The Mother said, “I’m here, and I love you.” She wrapped herself around me and filled me with her love, her peace. Every part of me relaxed; I felt as I imagine a baby must feel while being held and loved and fed by a mother: completely at ease, trusting, nurtured, loved, whole. Fully one with the Divine. It only lasted a few moments, but that was all I needed.

Even now, the memory of that moment fills me with peace.

I’m no expert in theology, but I think this is the kind of thing Christians are referring to when they talk about grace, particularly in the context of grace vs. works. It’s having the courage and confidence and humility to ask for what you need, knowing that you are already worthy of it – and that whomever you are asking (whether human, divine, natural, etc.) is willing and able to give it. I exercised grace when I opened up to my loved ones last Saturday, cried on their shoulders and allowed them to meet my needs.

You don’t have to do anything to have your needs met – you don’t have to get straight A’s or maintain a successful career or be the perfect parent/spouse/child/sibling/friend/entertainer/etc. or write beautifully or invent something spectacular or save the world.

You just need to believe – not in any particular religion or deity, but in yourself, your own inherent worth. Maybe religion can help soothe the logical part of the brain that requires justification for why you are worthy or how you can possibly be worthy; Christians believe Jesus already died for their sins, a choice freely made out of love and desire to have a meaningful relationship between the Divine and humanity. My worldview has tended toward perceiving the Universe itself as the Divine, so as part of the universe humans (individually and collectively) are inherently divine – as are all things, living and nonliving, including the very planet on which we live. But these are just explanations; they’re not important in and of themselves. Any explanation that doesn’t justify mistreating others will do. What’s important is the belief.

▸ **Work to complete**: Transcribe the part of the passage on grace that opens with the words containing "I’m no expert" and closes with "meet my needs.".

▸ **Stored records**:
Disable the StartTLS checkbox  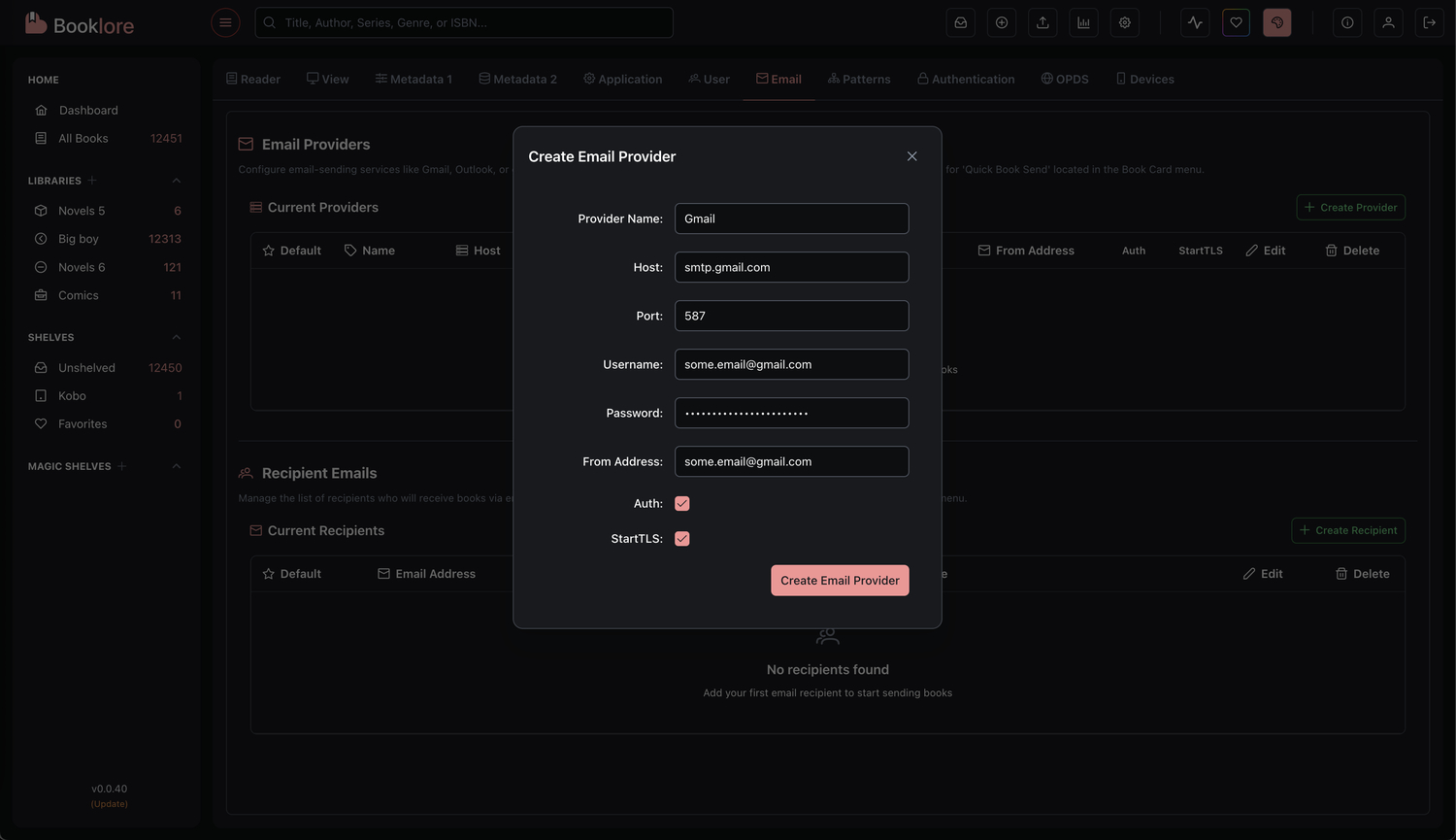(x=682, y=538)
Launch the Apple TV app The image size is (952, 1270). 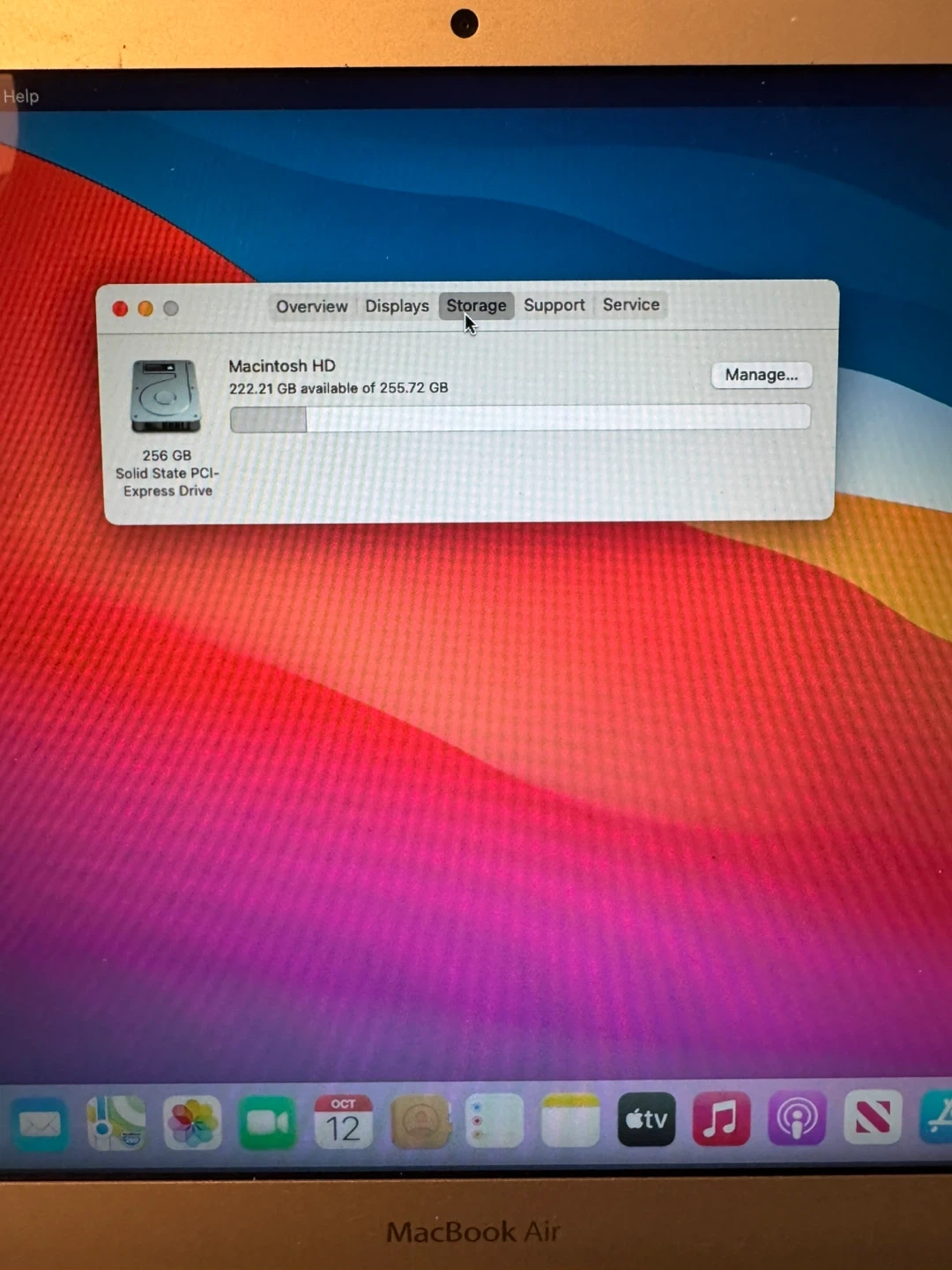coord(646,1120)
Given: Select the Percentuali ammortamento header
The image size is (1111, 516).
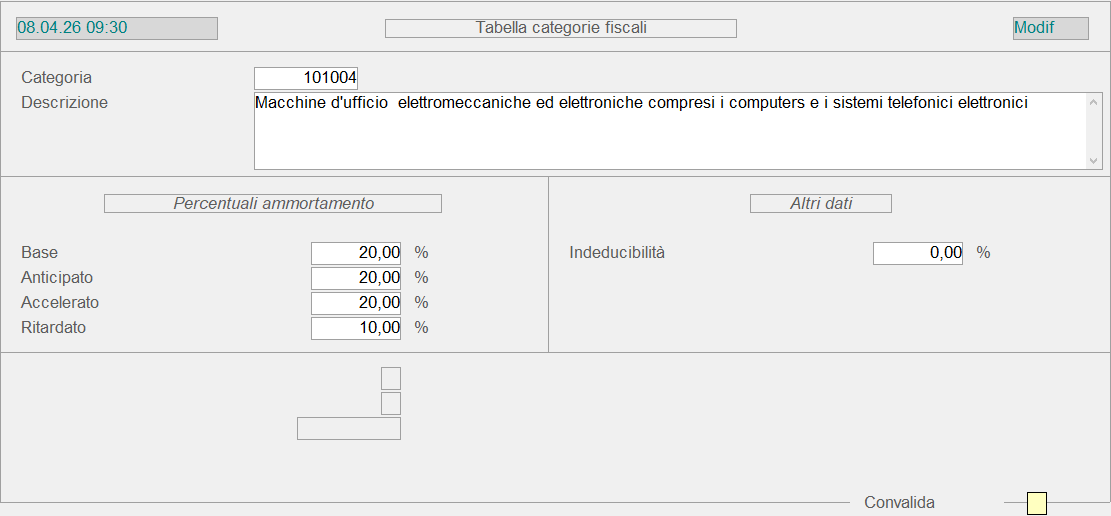Looking at the screenshot, I should pyautogui.click(x=273, y=203).
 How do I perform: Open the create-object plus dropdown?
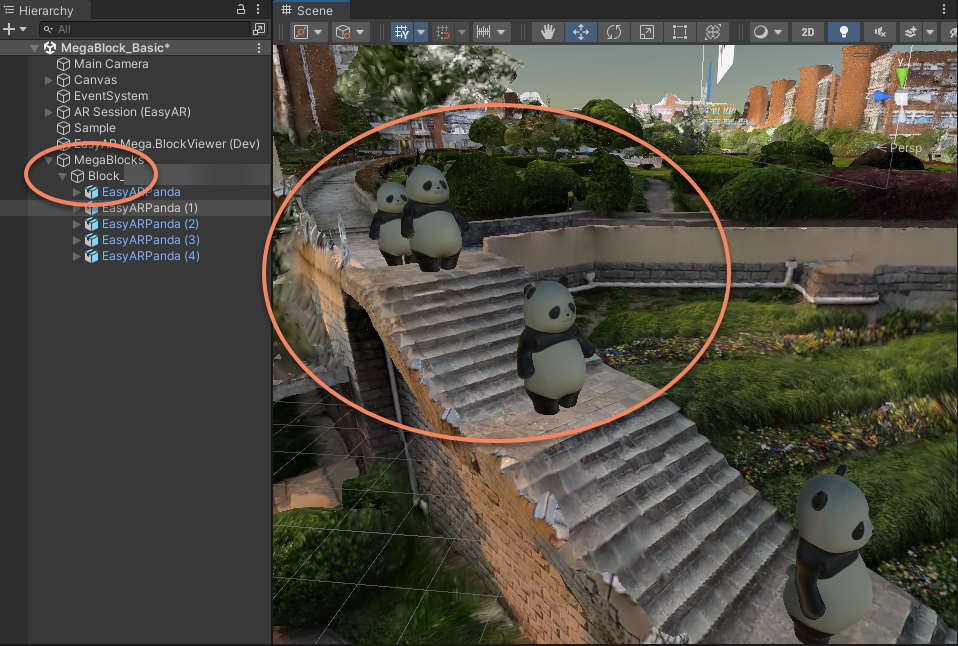point(13,30)
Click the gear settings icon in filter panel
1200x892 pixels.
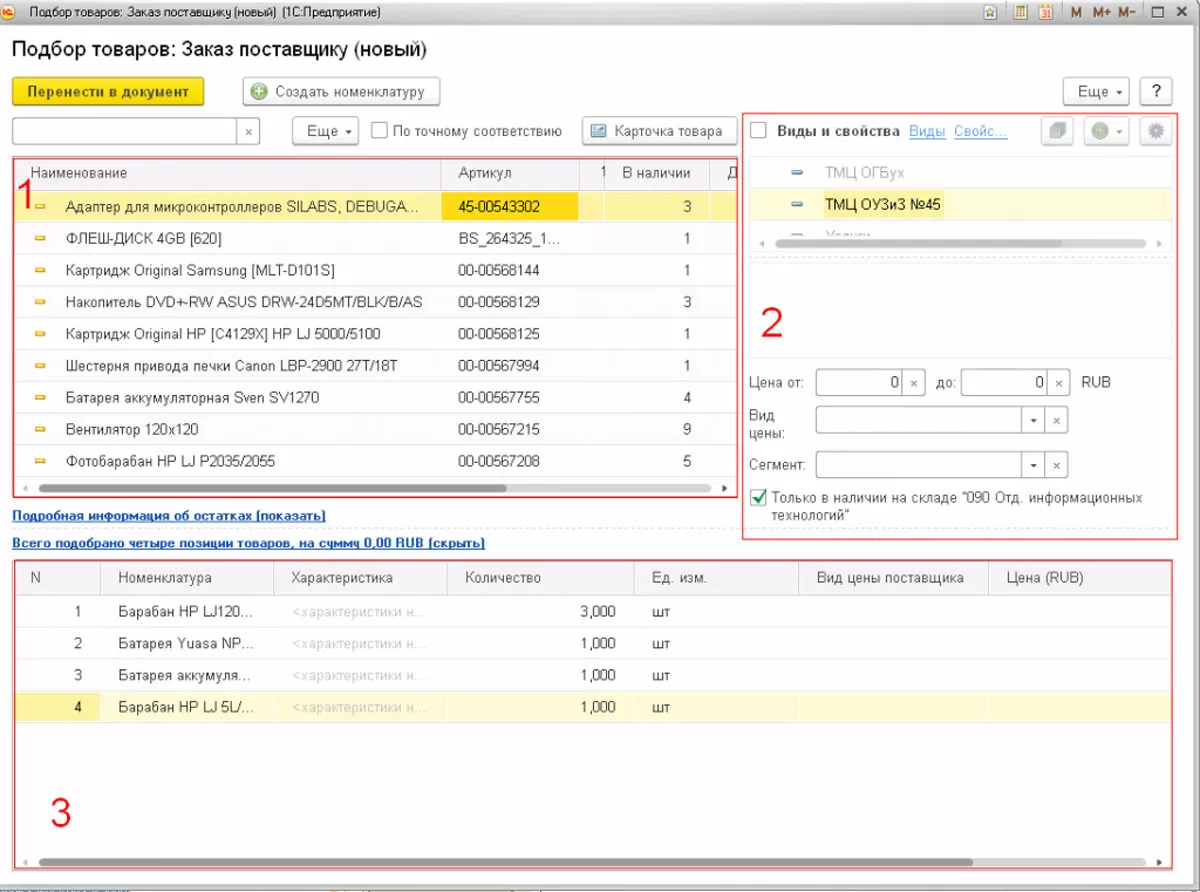pos(1157,131)
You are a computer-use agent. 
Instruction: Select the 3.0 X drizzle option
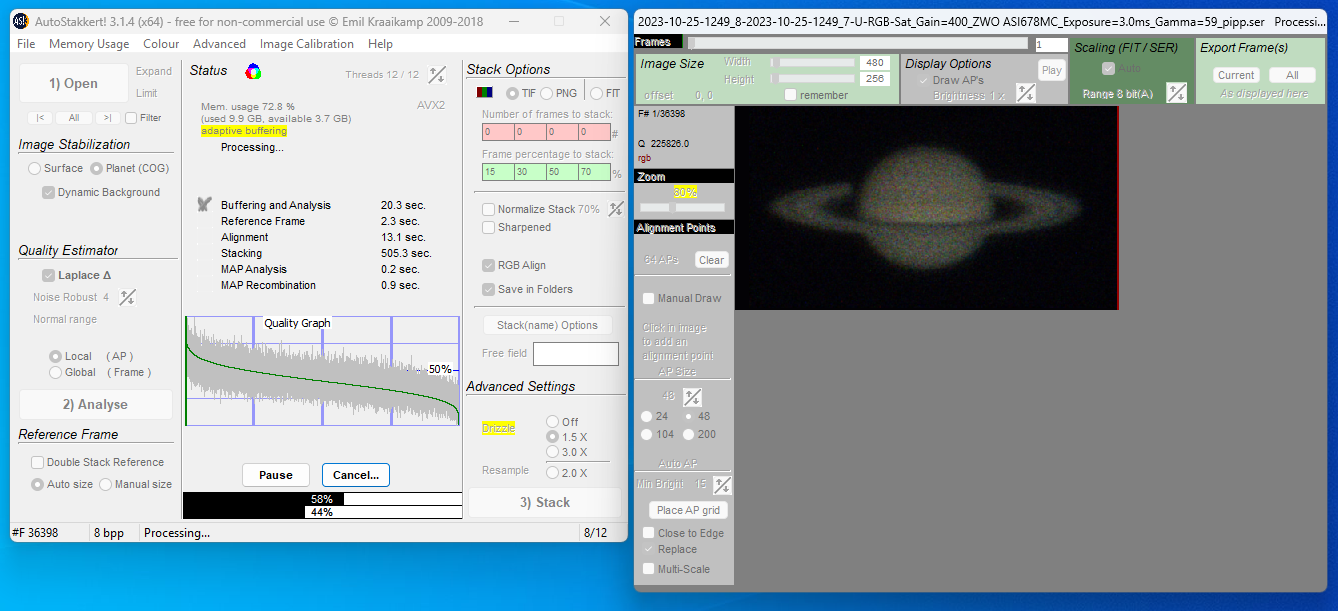(552, 453)
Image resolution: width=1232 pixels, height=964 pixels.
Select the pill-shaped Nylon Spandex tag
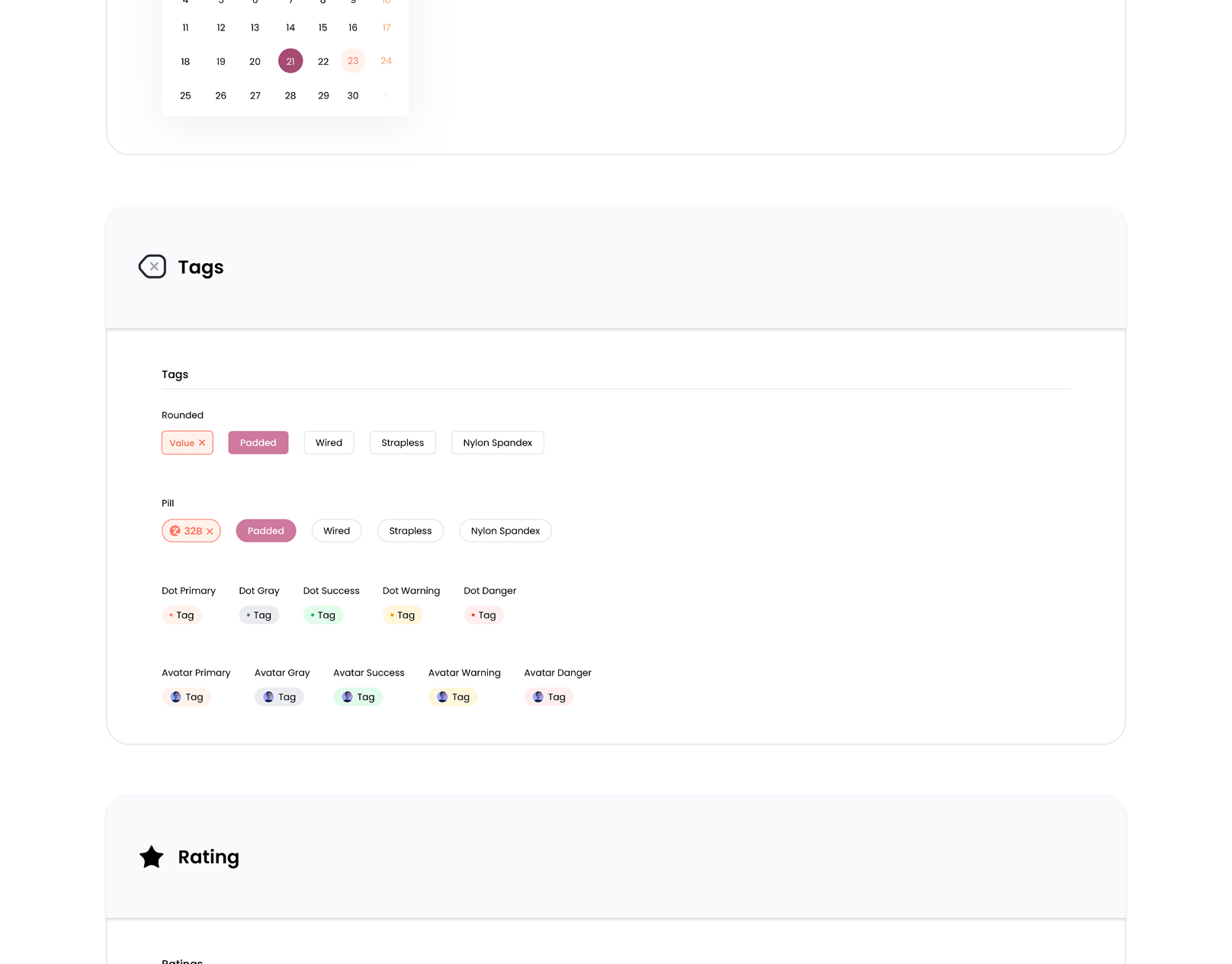[x=505, y=531]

▸ **Full solution**:
I’m no expert in theology, but I think this is the kind of thing Christians are referring to when they talk about grace, particularly in the context of grace vs. works. It’s having the courage and confidence and humility to ask for what you need, knowing that you are already worthy of it – and that whomever you are asking (whether human, divine, natural, etc.) is willing and able to give it. I exercised grace when I opened up to my loved ones last Saturday, cried on their shoulders and allowed them to meet my needs.